* [Selected text]:
╭──

In it, but not of it. TPM DC
"It's not deficit reduction when you increase military spending so that you can make up for that by cutting Medicare and Medicaid. That's not budget reduction. That's ideology. That's the right wing," Frank told TPM. "The other great scam for Ryan is to say, 'Oh, I'm not going to help the rich people ... I'm going to lower their rates and get rid of loopholes,' although he doesn't mention a single loophole that he'll get rid of."
The Massachusetts congressman, who is retiring at the end of this term, is an outspoken advocate for reducing deficits by cutting military spending. His rationale is arithmetic: Paying off the debt while holding revenues flat and leaving the military untouched will devastate programs that help working-class Americans. America can afford military cuts, Frank argues, because now that the Cold War is over, "There is no force out there in the world capable of taking away our freedoms."
A spokesman for Ryan declined to comment.
Frank said the perception of Ryan as a venerable figure has been created by members of the political "commentariat" who "want to say we're somewhat 'independent' of all this [polarization]" in order to appear nonpartisan.

╰──

* [Extracted records]:
╭──

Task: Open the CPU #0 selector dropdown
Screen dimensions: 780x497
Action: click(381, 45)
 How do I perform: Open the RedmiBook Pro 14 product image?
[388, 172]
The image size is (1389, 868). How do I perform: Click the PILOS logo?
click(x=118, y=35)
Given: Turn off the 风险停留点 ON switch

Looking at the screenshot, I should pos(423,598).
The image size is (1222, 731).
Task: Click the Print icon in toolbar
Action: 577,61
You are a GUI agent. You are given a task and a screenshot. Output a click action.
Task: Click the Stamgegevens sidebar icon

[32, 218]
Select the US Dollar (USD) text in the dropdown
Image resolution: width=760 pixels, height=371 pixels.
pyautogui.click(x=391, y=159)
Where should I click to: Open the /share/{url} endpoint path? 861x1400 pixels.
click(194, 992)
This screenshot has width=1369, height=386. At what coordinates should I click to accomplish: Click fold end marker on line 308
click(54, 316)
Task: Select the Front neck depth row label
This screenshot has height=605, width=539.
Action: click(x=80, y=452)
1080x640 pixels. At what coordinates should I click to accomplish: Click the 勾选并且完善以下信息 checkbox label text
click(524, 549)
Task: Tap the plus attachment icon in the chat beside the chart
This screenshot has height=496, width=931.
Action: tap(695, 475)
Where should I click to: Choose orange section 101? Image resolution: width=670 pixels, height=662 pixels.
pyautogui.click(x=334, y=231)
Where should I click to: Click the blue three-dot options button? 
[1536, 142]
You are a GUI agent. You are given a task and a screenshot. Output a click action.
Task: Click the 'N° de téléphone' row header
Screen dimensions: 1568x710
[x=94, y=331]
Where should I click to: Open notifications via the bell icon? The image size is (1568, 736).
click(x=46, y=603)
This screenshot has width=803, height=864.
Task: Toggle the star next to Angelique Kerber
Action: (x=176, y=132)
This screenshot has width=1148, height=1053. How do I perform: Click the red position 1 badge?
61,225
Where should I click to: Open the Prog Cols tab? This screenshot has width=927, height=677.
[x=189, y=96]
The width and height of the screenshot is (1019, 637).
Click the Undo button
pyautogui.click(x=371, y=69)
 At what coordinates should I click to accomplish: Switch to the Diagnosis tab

╰──

* [What to do]:
• a. Condense the paragraph of the article about Frank's criticism of Ryan that begins "The Massachusetts congressman" into a shorter version that keeps its main facts.
• b. Quote word for word the passage of the article about Frank's criticism of Ryan starting with "A spokesman for" and going on through "to appear nonpartisan.".
Rely only on the article about Frank's criticism of Ryan, not on the listing.

* [Results of the exercise]:
• a. Frank, a Massachusetts congressman retiring at the end of this term, strongly favors cutting military spending to reduce deficits. He argues that paying off the debt while holding revenues flat and sparing the military would devastate programs that help working-class Americans. In his view, America can afford military cuts because, with the Cold War over, no force in the world can take away its freedoms.

• b.
A spokesman for Ryan declined to comment.
Frank said the perception of Ryan as a venerable figure has been created by members of the political "commentariat" who "want to say we're somewhat 'independent' of all this [polarization]" in order to appear nonpartisan.